Combining the sleep hormone melatonin with breast cancer drugs makes the drugs more effective at killing cancer cells, says a study from Tabriz University of Medical Sciences in Iran. The new therapy could mean patients could be given lower doses which would decrease side effects.

The hormone is delivered via tiny bubbles called nanostructured lipid carriers (NLCs). Researchers say it made tamoxifen, the leading medication used to treat breast cancer, stronger.

Although tamoxifen is widely used, it can cause serious side effects, including an increased risk of uterine cancer, stroke, pulmonary embolism, and vision problems. More common side effects include irregular menstruation, hot flushes and weight loss.

Cancer cells can also become resistant to tamoxifen — called chemoresistance — which makes it less effective and will eventually stop working altogether.

Previous research found that the sleep hormone melatonin can help cancer cells die, so the researchers involved in the new study wanted to see if they could use it to help tamoxifen kill cells more effectively, and reduce the incidence of side effects.

"We tried to solve both issues by putting melatonin into nanostructures so they can help the chemotherapeutic agent kill more cells," said Dr. Nasser Samadi. "By doing this, you can decrease the dose of tamoxifen needed, reducing the severity of the side effects."

Melatonin is a naturally occurring hormone produced in the body.

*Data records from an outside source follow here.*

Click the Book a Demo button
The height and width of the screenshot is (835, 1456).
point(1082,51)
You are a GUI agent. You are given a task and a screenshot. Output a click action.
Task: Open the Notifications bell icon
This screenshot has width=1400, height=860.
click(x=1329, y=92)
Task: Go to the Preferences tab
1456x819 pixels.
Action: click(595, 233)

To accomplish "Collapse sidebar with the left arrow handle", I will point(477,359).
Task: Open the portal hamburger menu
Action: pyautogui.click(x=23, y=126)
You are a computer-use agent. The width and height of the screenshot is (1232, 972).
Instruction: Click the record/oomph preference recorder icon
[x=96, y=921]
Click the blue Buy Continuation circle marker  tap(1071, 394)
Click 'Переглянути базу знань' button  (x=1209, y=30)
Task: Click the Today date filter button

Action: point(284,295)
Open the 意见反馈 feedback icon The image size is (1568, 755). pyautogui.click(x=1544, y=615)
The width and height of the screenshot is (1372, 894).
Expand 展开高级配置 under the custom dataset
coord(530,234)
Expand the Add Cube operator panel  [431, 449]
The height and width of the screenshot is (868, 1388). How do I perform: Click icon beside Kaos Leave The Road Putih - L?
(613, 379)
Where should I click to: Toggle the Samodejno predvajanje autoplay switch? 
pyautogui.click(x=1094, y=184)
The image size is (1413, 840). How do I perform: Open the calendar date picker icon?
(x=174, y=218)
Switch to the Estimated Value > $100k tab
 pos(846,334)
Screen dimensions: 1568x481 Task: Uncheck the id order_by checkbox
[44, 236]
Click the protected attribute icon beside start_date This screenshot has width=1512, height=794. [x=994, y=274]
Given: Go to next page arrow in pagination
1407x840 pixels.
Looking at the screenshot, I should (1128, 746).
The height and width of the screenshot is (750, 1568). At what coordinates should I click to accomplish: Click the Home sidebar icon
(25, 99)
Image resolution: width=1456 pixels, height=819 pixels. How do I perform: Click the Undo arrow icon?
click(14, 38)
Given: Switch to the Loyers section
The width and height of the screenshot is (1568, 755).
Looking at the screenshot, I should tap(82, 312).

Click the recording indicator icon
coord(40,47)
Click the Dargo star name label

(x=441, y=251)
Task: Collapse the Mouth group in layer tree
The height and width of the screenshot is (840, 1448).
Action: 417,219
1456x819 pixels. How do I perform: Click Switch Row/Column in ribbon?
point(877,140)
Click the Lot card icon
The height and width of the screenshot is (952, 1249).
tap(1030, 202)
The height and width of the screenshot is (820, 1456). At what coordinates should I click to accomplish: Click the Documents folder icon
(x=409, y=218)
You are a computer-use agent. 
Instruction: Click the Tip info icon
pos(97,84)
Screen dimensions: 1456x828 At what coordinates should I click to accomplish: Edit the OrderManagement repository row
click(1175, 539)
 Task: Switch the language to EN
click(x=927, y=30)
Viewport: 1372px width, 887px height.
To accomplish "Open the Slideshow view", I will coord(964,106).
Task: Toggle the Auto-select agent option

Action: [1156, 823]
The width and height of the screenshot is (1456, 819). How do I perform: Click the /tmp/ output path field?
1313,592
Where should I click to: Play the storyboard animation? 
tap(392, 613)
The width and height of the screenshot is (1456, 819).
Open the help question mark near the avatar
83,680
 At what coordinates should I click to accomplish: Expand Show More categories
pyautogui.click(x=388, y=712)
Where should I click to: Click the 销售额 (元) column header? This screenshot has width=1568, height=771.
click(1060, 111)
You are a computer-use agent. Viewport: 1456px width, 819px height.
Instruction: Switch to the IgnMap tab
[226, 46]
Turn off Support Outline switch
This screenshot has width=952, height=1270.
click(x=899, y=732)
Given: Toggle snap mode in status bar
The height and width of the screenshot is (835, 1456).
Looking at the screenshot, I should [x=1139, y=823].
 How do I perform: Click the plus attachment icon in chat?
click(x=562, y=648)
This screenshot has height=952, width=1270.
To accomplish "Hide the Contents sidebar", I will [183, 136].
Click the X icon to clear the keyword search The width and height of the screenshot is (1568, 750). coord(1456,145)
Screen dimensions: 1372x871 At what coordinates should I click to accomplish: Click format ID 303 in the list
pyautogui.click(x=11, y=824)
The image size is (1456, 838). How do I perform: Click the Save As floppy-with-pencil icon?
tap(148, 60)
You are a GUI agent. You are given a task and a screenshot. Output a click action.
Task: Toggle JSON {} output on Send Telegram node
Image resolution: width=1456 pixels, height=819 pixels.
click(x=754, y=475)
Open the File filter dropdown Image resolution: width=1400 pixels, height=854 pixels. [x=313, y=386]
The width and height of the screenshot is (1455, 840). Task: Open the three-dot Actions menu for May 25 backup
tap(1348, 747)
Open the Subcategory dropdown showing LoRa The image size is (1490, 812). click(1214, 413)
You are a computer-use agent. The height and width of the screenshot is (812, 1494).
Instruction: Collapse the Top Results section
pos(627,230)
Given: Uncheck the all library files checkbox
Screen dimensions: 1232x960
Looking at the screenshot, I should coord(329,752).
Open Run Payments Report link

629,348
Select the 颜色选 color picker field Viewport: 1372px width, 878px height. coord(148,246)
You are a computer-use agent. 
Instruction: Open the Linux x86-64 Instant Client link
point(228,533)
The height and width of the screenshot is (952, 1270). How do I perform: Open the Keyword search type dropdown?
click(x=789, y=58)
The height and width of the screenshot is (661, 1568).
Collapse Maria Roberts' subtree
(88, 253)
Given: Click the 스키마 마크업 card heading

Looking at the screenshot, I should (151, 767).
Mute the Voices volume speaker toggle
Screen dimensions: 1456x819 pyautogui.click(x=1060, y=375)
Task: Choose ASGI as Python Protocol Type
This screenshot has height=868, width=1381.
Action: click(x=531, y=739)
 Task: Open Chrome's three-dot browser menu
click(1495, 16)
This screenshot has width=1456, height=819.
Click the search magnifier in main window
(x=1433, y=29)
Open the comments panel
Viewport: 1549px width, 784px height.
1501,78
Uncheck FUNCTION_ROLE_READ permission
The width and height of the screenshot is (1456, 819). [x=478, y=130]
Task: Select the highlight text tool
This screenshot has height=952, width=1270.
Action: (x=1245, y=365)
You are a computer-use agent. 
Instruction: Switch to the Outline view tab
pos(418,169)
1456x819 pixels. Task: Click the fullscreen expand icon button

It is important for sleep and growth, and the development of different tissues, but it also helps cancer cells die. However, melatonin is not very stable and it breaks down quickly in the body, so it needs to be re-injected or taken again every few hours.

To overcome its short survival time, the researchers developed tiny bubbles called nanostructured lipid carriers (NLCs) that can release melatonin slowly over a period of time. Essentially, this means the treatment can kill the cancer cells continuously, without needing to take new doses of melatonin.

When they tested the structures on cells in the lab, they found that melatonin-loaded NLCs inhibited the growth of breast cancer cells more effectively than melatonin alone. They also tested the empty NLCs and found that they did not kill the breast cancer cells without the melatonin and were not toxic to surrounding tissue.

"Lots of nanostructures these days are toxic to the body or to other cells, but we found no significant toxicity in the empty NLCs," said Samadi. "The characteristics are very suitable for applying to these kinds of treatments."

The team plans to test their NLCs on other cancer cells and treatments before moving to animal models and, eventually, clinical trials.